Exercise goal :: I need every line from the start of the material below up to and including the line containing "Registrovat (368, 25)", restated exactly, with the pictures omitted.
▼
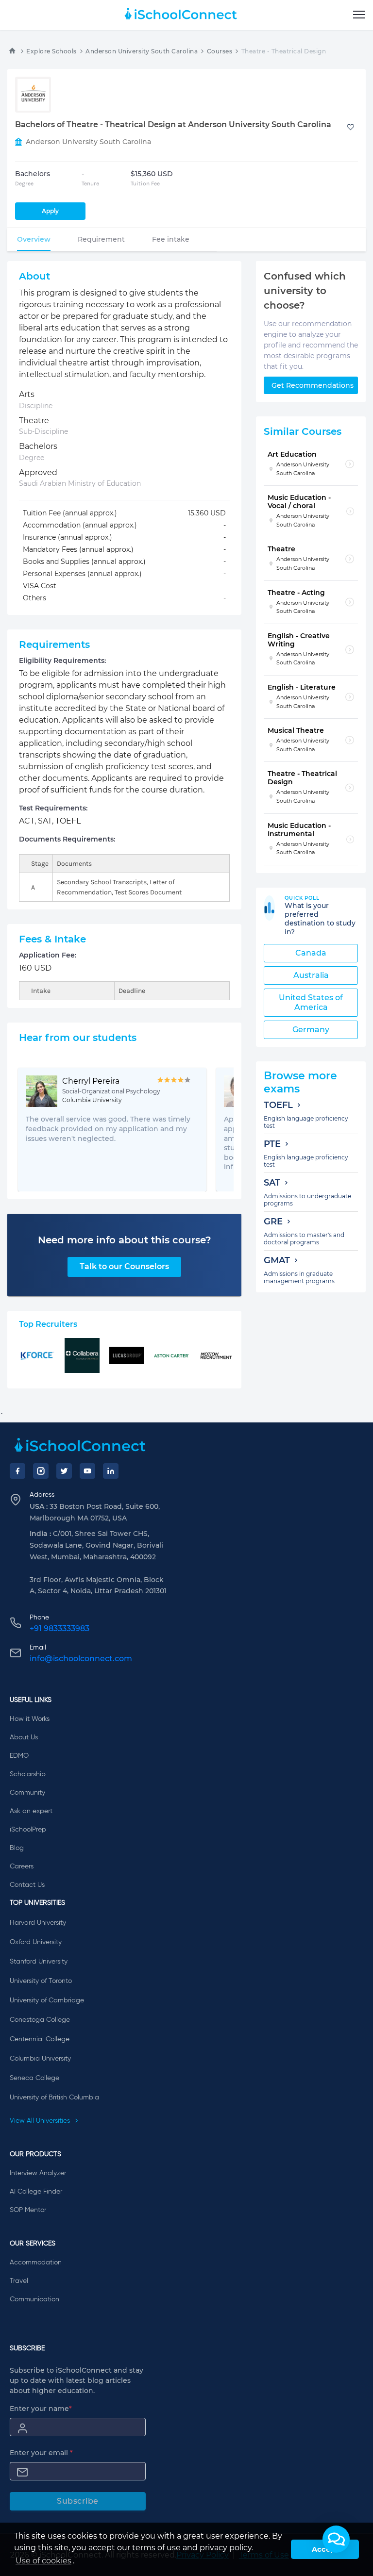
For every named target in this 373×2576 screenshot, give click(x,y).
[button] (336, 2539)
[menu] (359, 15)
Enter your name (41, 2408)
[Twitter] (64, 1471)
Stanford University (39, 1961)
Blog (17, 1848)
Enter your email (41, 2452)
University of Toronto (41, 1981)
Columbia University (40, 2058)
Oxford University (36, 1942)
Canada (310, 953)
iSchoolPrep (28, 1829)
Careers (22, 1866)
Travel (19, 2281)
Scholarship (28, 1774)
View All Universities (41, 2120)
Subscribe (78, 2501)
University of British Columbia (54, 2097)
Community (27, 1792)
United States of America (311, 1002)
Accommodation (36, 2262)
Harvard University (38, 1922)
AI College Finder (36, 2191)
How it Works (30, 1719)
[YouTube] (87, 1471)
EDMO (19, 1755)
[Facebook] (17, 1471)
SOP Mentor (28, 2210)
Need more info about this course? (124, 1240)
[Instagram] (41, 1471)
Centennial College (39, 2039)
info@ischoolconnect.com (81, 1658)
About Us (24, 1737)
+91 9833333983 (59, 1628)
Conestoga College (40, 2019)
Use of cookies (43, 2560)
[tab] (34, 239)
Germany (310, 1029)
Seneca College (34, 2078)
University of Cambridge (47, 2000)
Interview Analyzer (38, 2173)
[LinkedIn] (111, 1471)
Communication (34, 2299)
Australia (311, 975)
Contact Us (27, 1885)
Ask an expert (31, 1811)
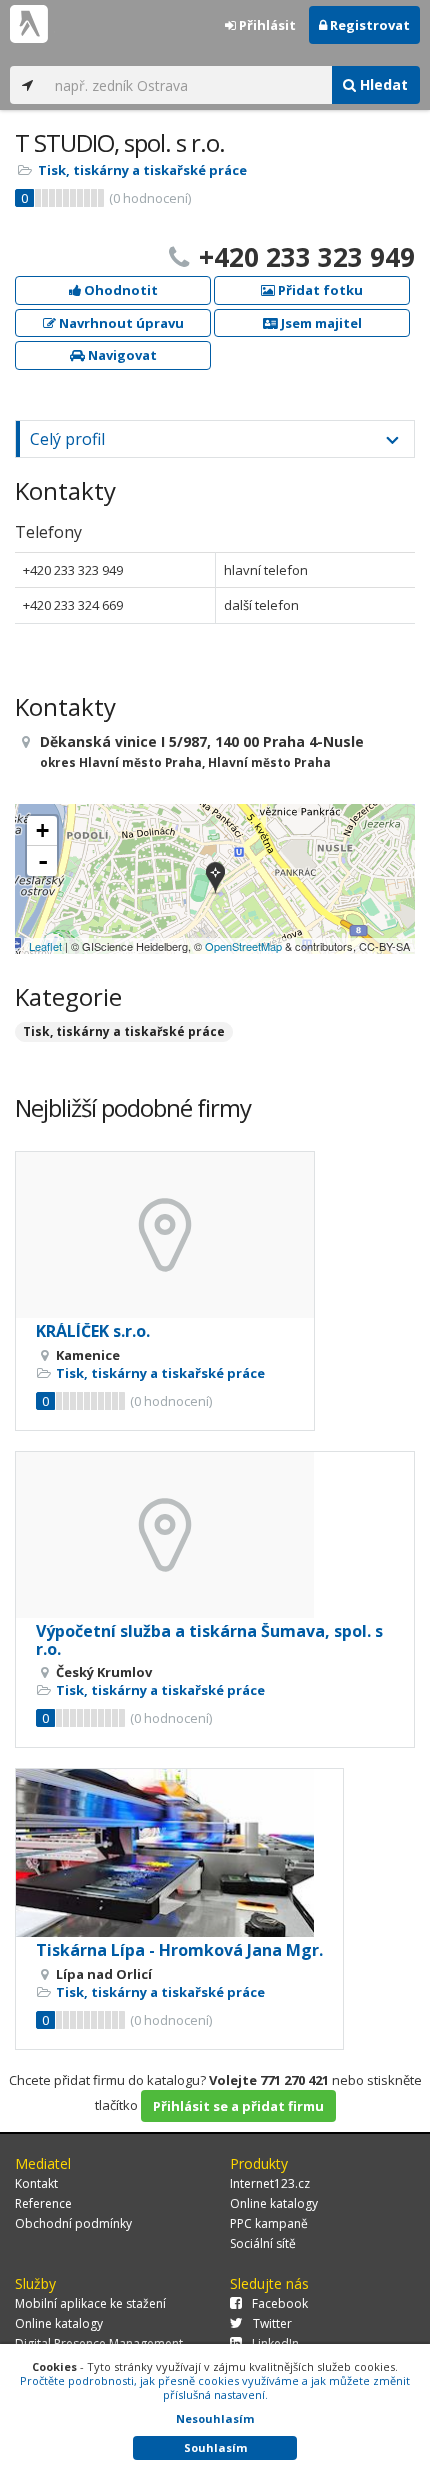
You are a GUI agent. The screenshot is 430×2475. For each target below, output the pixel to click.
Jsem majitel (320, 323)
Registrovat (368, 25)
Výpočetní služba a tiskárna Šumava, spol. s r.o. (209, 1640)
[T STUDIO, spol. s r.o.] (215, 879)
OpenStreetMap (243, 946)
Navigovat (121, 355)
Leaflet (45, 946)
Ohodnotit (119, 290)
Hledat (382, 84)
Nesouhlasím (215, 2418)
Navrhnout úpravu (120, 323)
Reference (43, 2203)
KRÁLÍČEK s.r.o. (93, 1331)
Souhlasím (215, 2447)
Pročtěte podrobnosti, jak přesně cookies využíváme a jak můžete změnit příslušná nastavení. (215, 2387)
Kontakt (36, 2183)
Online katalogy (274, 2203)
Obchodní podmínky (73, 2223)
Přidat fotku (319, 290)
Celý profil (67, 439)
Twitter (272, 2323)
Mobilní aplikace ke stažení (90, 2303)
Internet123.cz (270, 2183)
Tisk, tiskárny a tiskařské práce (142, 170)
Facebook (280, 2303)
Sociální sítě (263, 2243)
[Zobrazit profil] (165, 1235)
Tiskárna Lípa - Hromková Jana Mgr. (179, 1950)
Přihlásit (266, 25)
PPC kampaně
▲
Task result ::
For every named target in this 373×2576 screenshot, give click(x,y).
[button] (336, 2539)
[menu] (359, 15)
Enter your name (41, 2408)
[Twitter] (64, 1471)
Stanford University (39, 1961)
Blog (17, 1848)
Enter your email (41, 2452)
University of Toronto (41, 1981)
Columbia University (40, 2058)
Oxford University (36, 1942)
Canada (310, 953)
iSchoolPrep (28, 1829)
Careers (22, 1866)
Travel (19, 2281)
Scholarship (28, 1774)
View All Universities (41, 2120)
Subscribe (78, 2501)
University of British Columbia (54, 2097)
Community (27, 1792)
United States of America (311, 1002)
Accommodation (36, 2262)
Harvard University (38, 1922)
AI College Finder (36, 2191)
How it Works (30, 1719)
[YouTube] (87, 1471)
EDMO (19, 1755)
[Facebook] (17, 1471)
SOP Mentor (28, 2210)
Need more info about this course? (124, 1240)
[Instagram] (41, 1471)
Centennial College (39, 2039)
info@ischoolconnect.com (81, 1658)
About Us (24, 1737)
+91 9833333983 (59, 1628)
Conestoga College (40, 2019)
Use of cookies (43, 2560)
[tab] (34, 239)
Germany (310, 1029)
Seneca College (34, 2078)
University of Cambridge (47, 2000)
Interview Analyzer (38, 2173)
[LinkedIn] (111, 1471)
Communication (34, 2299)
Australia (311, 975)
Contact Us (27, 1885)
Ask an expert (31, 1811)
You are a GUI agent. The screenshot is 430×2475. For each target below, output the pixel to click.
Jsem majitel (320, 323)
Registrovat (368, 25)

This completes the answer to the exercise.